I should also add that I have tried to break up with my partner on numerous occasions after finding out about his cheating, but he always either convinces me that he will change, or threatens suicide. I do love him and want our little family to work, but I don't feel like I could be happy in a relationship that isn't monogamous. Also he has become very paranoid in our relationship and has started accusing me of cheating, without any reason to. I am worried that he is at it again and his guilty consciousness is creating this belief.


----------



## jlg07 (Feb 24, 2017)

andrea479026 said:


> Hi, I've been with my partner for 14 years now. I found out a few years after being in a relationship with him that he had started using Craigslist to hook up with others, although at this point he convinced me that his friends had done it as a joke. Fast forward to now, he has been caught out numerous times, including women messaging me about him hooking up with them and saying he was single. I keep forgiving him, especially now that we have a 5 year old together, as I don't want to break up our family. The biggest issue that I'm having is that he has lied to his family about our breakups and arguments (which were as a result of his cheating). He has told them that I'm paranoid and that he was only speaking to his female friends. Upon every interaction I have had with his mum, nan etc they have made it clear that I am in the wrong because he was only talking to friends. I have offered to show them the proof of his infidelity, as I have saved it all on my phone (numerous messages to different women arranging to meet up for sex) but they don't want to know. I am being made out to be the bad guy for now refusing any interaction with them. I have tried but they have persistently made nasty comments toward me about our relationship issues, and it has become too much, especially after all I have been put through with his continuous infidelity. I just don't know where to go from here, and would like to possibly hear from others with similar experiences


So a few things here:
" I keep forgiving him, especially now that we have a 5 year old together, as I don't want to break up our family. "
YOU will not be breaking up the family -- HE did that with his cheating. That is ALL on him.
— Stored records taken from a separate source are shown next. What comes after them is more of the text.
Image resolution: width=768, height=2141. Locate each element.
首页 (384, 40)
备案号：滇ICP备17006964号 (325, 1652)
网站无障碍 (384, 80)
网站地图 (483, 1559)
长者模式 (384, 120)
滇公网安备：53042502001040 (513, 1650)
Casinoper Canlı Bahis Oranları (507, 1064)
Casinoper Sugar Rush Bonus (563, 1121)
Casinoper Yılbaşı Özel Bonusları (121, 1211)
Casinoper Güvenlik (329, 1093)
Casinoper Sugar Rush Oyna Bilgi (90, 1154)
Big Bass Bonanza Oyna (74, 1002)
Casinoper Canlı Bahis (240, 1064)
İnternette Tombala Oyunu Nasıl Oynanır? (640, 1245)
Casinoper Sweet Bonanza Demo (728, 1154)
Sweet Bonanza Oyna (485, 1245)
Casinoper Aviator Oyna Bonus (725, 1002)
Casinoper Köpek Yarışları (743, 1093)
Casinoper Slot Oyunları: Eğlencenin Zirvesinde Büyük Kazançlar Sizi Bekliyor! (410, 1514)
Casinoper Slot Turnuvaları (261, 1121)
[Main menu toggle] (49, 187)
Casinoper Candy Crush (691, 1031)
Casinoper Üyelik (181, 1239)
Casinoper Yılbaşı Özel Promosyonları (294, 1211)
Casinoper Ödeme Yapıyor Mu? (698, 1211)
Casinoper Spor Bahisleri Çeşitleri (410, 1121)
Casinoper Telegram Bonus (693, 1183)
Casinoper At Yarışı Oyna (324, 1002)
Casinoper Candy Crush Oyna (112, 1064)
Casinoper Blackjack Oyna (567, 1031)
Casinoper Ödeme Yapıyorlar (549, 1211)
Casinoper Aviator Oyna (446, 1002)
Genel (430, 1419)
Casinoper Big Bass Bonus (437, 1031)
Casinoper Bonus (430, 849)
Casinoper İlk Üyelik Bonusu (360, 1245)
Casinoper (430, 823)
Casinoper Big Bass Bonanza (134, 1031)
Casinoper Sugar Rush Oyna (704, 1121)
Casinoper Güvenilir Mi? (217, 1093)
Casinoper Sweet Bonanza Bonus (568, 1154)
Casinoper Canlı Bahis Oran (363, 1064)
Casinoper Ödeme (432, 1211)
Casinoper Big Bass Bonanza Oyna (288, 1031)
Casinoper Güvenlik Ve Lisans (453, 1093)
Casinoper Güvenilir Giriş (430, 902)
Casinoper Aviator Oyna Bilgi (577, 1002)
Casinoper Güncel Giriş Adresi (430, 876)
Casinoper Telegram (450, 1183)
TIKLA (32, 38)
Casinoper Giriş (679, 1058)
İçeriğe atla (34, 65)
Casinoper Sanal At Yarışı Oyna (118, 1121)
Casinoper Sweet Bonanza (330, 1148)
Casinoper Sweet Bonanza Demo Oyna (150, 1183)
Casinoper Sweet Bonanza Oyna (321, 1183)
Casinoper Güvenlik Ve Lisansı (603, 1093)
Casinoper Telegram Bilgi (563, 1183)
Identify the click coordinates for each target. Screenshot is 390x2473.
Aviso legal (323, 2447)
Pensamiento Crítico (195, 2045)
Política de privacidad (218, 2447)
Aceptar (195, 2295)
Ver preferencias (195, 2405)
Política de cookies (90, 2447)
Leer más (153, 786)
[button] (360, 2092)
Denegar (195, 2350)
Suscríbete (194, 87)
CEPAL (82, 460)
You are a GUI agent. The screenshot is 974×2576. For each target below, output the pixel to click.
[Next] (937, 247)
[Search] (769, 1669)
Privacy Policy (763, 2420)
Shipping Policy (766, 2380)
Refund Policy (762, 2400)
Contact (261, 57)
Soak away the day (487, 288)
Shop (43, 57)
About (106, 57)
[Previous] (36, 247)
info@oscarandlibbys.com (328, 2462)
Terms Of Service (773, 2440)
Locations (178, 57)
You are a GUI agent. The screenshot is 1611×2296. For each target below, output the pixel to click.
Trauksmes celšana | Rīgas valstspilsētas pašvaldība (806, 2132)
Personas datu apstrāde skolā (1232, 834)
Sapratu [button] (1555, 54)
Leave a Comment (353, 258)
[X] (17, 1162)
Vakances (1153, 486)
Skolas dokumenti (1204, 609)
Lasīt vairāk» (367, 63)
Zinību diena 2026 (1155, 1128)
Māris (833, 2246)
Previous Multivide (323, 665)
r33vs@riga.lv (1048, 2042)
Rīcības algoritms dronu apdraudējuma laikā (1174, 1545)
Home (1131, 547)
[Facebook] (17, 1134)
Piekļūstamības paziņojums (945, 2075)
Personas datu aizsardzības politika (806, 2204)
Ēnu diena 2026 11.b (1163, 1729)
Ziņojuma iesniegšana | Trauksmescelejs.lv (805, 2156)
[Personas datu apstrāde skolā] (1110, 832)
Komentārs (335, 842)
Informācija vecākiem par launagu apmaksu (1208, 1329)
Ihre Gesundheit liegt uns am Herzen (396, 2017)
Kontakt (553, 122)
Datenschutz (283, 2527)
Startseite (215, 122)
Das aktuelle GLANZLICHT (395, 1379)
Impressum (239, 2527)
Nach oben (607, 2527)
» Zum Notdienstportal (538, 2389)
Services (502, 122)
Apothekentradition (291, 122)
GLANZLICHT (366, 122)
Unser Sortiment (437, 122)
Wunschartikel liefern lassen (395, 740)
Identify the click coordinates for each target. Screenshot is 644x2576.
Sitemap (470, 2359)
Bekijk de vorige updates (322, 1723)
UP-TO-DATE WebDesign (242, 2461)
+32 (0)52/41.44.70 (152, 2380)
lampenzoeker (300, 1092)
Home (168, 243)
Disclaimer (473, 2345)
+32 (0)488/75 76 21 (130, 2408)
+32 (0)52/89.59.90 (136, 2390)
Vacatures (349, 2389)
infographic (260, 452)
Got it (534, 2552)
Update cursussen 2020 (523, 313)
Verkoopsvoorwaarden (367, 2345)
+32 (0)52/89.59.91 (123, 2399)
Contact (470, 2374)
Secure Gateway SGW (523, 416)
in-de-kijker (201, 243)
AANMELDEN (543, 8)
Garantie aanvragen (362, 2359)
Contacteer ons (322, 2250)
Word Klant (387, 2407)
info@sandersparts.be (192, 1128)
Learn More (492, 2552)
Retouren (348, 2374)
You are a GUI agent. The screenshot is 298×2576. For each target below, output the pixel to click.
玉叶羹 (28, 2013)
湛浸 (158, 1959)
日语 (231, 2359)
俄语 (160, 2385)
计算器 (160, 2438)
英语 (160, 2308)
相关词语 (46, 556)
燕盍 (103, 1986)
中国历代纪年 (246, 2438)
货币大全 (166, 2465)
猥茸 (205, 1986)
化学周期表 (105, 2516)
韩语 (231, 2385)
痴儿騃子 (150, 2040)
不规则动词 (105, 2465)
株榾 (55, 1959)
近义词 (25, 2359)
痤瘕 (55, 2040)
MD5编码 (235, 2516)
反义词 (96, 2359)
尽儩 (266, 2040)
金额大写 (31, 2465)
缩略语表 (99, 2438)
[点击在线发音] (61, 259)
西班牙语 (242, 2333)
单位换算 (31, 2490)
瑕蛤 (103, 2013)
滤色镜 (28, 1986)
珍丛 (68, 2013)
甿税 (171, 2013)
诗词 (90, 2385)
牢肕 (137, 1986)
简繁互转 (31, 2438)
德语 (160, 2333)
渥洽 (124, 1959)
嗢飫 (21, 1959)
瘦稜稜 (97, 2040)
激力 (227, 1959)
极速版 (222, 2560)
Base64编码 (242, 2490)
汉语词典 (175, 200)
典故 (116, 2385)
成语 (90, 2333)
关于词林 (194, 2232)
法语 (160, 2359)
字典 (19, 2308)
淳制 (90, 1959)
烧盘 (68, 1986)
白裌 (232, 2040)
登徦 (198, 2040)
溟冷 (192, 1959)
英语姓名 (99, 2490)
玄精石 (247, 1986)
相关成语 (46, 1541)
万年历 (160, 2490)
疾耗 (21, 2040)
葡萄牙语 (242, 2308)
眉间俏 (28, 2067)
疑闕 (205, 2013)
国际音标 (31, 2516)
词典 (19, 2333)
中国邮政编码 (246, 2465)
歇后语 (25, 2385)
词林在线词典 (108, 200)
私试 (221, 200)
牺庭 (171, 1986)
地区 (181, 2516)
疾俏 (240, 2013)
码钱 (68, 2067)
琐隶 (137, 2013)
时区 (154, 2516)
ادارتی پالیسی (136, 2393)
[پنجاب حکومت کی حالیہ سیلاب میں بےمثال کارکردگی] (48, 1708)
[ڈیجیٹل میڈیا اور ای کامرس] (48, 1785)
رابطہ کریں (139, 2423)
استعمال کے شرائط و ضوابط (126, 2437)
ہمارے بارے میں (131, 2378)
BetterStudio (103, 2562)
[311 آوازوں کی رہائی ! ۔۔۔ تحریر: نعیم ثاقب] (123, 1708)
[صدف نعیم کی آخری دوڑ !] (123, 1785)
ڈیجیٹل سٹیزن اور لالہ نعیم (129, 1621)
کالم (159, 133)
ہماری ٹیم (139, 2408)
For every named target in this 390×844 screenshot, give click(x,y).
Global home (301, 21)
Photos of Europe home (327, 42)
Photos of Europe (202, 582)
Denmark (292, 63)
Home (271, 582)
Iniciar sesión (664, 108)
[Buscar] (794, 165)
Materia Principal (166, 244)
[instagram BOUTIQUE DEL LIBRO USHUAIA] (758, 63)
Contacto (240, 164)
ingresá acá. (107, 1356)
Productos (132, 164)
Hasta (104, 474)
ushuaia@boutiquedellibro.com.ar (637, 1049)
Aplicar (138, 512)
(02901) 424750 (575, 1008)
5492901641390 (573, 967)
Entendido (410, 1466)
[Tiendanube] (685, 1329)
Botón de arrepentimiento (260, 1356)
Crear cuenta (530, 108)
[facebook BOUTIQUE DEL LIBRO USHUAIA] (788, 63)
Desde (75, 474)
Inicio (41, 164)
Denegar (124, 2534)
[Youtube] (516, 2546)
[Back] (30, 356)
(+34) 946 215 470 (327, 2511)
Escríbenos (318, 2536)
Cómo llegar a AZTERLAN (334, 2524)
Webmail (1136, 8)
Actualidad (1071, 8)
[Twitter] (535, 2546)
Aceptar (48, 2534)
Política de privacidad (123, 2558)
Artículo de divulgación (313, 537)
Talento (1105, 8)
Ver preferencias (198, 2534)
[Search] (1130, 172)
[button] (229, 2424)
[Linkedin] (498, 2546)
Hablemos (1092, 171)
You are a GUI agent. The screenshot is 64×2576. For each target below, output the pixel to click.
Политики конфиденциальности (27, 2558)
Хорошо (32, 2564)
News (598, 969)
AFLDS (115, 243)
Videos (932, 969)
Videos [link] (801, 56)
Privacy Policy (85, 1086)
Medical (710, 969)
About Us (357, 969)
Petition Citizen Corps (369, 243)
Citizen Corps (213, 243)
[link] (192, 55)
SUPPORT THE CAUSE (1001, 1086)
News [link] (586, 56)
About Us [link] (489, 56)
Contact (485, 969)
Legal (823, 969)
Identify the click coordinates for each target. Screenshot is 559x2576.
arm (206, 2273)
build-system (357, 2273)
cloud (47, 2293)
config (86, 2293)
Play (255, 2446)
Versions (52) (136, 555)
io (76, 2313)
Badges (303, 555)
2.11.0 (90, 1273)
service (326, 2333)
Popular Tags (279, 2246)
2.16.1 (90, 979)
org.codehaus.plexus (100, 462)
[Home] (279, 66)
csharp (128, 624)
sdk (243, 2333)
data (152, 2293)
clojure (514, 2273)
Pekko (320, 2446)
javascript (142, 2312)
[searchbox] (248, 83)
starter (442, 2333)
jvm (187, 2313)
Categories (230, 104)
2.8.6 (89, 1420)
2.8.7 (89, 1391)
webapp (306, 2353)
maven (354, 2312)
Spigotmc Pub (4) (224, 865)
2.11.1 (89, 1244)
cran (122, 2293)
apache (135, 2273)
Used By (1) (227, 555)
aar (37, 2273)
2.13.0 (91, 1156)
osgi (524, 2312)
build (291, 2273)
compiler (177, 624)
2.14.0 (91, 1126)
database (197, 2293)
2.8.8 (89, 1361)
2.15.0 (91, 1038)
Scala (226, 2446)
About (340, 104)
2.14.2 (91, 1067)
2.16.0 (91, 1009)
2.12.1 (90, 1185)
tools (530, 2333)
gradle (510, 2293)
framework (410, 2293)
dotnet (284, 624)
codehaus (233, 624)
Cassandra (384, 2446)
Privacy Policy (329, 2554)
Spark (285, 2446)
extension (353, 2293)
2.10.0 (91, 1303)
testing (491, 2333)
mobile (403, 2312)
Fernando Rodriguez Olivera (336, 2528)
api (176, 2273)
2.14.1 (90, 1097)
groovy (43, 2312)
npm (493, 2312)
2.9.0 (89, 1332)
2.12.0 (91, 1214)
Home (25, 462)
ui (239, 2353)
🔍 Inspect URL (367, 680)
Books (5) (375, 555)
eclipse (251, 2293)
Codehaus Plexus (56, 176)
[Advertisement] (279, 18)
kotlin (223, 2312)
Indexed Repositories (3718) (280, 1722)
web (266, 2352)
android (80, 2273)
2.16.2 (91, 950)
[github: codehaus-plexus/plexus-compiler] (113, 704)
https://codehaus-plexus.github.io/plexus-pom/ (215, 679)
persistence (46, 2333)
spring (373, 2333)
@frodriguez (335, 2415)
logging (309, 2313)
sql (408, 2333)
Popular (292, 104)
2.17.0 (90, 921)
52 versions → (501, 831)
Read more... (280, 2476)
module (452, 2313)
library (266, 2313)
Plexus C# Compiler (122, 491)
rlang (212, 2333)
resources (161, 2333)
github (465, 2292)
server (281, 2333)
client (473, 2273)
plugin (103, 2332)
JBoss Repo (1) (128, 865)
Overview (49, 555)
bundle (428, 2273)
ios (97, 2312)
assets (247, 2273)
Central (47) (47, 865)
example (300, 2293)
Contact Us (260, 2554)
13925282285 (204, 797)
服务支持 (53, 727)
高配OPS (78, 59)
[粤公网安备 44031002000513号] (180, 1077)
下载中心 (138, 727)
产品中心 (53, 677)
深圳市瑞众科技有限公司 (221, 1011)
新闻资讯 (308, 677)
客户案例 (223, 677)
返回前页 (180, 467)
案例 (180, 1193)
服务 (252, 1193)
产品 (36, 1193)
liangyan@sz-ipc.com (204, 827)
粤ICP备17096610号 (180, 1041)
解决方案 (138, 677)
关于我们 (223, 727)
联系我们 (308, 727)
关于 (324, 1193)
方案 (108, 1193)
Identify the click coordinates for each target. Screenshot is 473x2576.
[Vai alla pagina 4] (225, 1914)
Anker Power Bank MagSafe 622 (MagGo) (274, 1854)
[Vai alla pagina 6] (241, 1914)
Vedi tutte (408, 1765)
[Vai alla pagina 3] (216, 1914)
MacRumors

"He has told them that I'm paranoid and that he was only speaking to his female friends. Upon every interaction I have had with his mum, nan etc they have made it clear that I am in the wrong because he was only talking to friends. I have offered to show them the proof of his infidelity, as I have saved it all on my phone (numerous messages to different women arranging to meet up for sex) but they don't want to know"
Just flat out SEND it to them -- do not let THEM make the call on this. They probably will STILL side with him anyway, but you need to clarify the history and that HE is the liar.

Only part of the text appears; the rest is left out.